Furthermore, there has been known a technique for making slitting property and cutting property in the calendering process good in a magnetic recording medium by controlling particles in a film and film production conditions (for example, see Patent Document 3). However, such a conventional technique is an example of poly(ethylene terephthalate) that does not use a polyester resin obtained by recycling PET bottles, and in the case where a film is produced by using a resin same as the recycled resin and having an intrinsic viscosity of 0.62, the composition of the inside of the film is uneven, so that it results in generation of unevenness in a lamination surface or unevenness in thickness. Further, in this technique, a film after biaxial stretching is subjected to a heat treatment at a high temperature in order to obtain high lamination strength. However, since the film is cooled to room temperature abruptly, there occur problems that relaxation of the film is nonuniform in the plane and that the unevenness in thickness is caused.

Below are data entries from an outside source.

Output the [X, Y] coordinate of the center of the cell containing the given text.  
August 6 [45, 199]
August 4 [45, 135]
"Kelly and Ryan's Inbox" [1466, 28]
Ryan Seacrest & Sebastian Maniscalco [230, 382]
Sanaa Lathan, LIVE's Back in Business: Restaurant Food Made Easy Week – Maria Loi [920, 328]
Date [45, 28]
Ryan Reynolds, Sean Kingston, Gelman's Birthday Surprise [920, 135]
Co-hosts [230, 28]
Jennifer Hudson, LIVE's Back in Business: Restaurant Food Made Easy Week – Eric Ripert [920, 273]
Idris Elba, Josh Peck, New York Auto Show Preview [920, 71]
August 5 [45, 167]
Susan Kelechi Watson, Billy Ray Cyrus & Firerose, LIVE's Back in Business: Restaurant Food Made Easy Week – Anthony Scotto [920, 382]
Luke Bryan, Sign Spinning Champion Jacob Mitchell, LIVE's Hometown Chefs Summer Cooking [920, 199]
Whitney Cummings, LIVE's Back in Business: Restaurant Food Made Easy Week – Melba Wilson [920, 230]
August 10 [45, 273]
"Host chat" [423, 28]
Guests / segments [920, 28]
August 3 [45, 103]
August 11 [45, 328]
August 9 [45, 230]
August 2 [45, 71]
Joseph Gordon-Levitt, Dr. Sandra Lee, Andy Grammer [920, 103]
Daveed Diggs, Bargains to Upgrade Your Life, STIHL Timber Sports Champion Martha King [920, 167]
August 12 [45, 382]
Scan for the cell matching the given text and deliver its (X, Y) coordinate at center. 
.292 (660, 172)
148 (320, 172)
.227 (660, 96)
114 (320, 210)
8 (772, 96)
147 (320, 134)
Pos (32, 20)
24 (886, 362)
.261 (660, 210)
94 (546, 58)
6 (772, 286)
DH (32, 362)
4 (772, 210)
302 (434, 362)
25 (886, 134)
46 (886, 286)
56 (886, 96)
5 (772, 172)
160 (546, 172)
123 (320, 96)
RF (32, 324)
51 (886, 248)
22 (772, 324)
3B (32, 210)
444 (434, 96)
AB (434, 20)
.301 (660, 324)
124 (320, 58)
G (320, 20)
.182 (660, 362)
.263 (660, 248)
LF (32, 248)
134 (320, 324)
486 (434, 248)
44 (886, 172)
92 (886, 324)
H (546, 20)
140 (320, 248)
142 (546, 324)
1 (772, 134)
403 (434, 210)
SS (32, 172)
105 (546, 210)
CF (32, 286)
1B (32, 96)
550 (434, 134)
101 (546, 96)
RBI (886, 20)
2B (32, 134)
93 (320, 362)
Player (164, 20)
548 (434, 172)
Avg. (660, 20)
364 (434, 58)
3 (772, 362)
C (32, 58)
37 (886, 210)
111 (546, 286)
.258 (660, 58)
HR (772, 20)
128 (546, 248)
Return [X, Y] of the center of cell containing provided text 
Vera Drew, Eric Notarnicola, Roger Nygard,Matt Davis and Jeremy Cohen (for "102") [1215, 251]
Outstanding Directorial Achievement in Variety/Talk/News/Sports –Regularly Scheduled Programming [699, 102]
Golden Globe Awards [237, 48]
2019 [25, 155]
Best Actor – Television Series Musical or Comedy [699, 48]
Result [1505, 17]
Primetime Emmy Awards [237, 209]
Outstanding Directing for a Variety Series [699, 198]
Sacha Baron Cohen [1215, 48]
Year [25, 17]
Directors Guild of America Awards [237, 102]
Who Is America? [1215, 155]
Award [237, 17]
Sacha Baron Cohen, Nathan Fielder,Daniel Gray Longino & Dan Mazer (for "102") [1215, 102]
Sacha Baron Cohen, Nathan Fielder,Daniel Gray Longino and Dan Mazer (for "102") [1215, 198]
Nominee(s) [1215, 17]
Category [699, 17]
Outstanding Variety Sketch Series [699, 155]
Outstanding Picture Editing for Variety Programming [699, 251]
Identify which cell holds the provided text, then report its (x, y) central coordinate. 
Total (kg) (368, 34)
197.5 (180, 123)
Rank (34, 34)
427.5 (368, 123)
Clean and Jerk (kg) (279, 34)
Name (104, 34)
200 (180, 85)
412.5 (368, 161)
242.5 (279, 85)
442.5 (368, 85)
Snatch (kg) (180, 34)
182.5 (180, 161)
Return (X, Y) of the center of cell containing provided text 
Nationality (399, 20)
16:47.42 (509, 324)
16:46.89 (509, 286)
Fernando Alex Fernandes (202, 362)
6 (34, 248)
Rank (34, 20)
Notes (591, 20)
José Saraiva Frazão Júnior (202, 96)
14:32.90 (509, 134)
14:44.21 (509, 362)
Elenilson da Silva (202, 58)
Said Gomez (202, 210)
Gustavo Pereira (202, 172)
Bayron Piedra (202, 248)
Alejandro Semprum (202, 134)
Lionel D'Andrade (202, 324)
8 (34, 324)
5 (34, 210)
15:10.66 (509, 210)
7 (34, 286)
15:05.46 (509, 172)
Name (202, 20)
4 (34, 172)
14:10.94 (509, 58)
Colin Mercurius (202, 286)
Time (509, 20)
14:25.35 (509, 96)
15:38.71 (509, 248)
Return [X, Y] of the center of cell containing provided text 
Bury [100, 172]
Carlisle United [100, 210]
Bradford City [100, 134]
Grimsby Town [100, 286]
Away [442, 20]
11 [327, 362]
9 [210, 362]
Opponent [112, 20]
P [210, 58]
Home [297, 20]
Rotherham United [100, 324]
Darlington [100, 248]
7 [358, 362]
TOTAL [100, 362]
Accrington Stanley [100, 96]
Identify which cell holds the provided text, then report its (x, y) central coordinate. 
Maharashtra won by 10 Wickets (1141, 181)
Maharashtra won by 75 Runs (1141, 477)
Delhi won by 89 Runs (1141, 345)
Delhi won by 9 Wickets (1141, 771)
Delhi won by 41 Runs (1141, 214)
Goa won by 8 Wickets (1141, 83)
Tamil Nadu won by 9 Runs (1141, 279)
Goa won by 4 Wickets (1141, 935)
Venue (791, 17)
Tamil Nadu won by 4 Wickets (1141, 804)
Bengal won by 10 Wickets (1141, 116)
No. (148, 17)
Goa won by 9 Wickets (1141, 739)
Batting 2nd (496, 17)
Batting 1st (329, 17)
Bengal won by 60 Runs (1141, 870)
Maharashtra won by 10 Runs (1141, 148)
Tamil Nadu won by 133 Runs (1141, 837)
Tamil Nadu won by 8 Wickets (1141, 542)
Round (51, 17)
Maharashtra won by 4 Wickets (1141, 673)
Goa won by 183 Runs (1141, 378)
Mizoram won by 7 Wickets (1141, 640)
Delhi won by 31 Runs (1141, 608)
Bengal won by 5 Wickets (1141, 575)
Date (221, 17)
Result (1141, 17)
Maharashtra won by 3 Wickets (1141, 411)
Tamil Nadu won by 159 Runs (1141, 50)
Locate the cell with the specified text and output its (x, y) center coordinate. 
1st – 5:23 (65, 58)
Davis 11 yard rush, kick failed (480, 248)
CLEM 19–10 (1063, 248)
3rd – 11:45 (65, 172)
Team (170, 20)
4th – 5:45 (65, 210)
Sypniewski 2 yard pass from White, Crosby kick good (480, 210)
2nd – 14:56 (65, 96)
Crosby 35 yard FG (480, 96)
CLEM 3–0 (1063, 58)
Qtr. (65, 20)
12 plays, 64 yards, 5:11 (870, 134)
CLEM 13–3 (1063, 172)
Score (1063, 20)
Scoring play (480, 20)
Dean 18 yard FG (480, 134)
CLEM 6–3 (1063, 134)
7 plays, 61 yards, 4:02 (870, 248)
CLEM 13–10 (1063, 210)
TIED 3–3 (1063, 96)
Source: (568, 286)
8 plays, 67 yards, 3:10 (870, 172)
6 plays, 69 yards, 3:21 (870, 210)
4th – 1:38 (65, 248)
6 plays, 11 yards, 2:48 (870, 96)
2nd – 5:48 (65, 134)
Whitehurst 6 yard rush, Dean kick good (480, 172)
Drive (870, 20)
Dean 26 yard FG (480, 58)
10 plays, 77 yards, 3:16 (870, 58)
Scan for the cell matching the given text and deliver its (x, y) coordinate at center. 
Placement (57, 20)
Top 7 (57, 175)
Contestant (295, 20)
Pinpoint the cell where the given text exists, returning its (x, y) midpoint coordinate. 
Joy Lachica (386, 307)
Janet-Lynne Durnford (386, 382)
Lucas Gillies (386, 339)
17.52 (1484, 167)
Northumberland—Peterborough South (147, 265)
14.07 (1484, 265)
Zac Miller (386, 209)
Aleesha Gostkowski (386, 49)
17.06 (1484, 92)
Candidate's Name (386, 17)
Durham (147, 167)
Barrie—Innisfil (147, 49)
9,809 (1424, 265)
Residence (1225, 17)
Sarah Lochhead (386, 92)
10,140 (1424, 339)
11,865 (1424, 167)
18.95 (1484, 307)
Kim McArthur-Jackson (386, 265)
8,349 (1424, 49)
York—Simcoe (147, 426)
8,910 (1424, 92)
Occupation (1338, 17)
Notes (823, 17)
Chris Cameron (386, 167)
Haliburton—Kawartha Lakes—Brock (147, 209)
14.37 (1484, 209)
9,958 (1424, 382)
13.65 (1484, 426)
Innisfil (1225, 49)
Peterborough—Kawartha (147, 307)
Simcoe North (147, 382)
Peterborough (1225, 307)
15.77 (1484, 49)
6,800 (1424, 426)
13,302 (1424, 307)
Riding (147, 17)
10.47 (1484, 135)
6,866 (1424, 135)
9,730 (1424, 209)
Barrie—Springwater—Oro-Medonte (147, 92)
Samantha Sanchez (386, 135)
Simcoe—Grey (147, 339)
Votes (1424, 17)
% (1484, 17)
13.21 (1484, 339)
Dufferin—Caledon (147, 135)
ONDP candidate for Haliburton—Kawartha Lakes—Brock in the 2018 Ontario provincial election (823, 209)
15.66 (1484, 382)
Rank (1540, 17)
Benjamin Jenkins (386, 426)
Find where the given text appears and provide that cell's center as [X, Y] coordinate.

Still further, there has been known a technique for improving the heat dimensional stability at the time of producing a ceramic sheet to be used for a release sheet whose heat shrinkage is optimized by optimizing the lengthwise and transverse stretching condition and the heat treatment condition of the film (for example, see Patent Document 4). However, such a conventional technique is an example of poly(ethylene terephthalate) that does not use a polyester resin obtained by recycling PET bottles, and in the case where a film is produced by using a resin same as the recycled resin and having an intrinsic viscosity of 0.62, the composition of the inside of the film is uneven, so that it results in generation of unevenness in a lamination surface or unevenness in thickness. Moreover, there has been disclosed a technical idea of carrying out a heat treatment at a high temperature for a film after biaxial stretching and optionally carrying out cooling after the heat treatment to obtain high lamination strength. However, in the case of a film containing 0.5 mol % or more and 5 mol % or less of isophthalic acid, if this technique is employed as it is, relaxation of the film is nonuniform in the plane and the unevenness in thickness is caused. It is further disclosed that the refractive index (Nz) in the thickness direction is controlled to keep flatness of a film, but in this document, a case where poly(ethylene terephthalate) accounts for 100% and Nz is 1.493 or less is assumed. A film containing 0.5 mol % or more and 5 mol % or less of isophthalic acid is advantageous in that it easily provides sufficient lamination strength as compared with a poly(ethylene terephthalate) film containing 0 mol % of isophthalic acid, but its Nz is too high to improve lamination strength and reduce unevenness in thickness simultaneously. Accordingly, this technique cannot be employed as it is.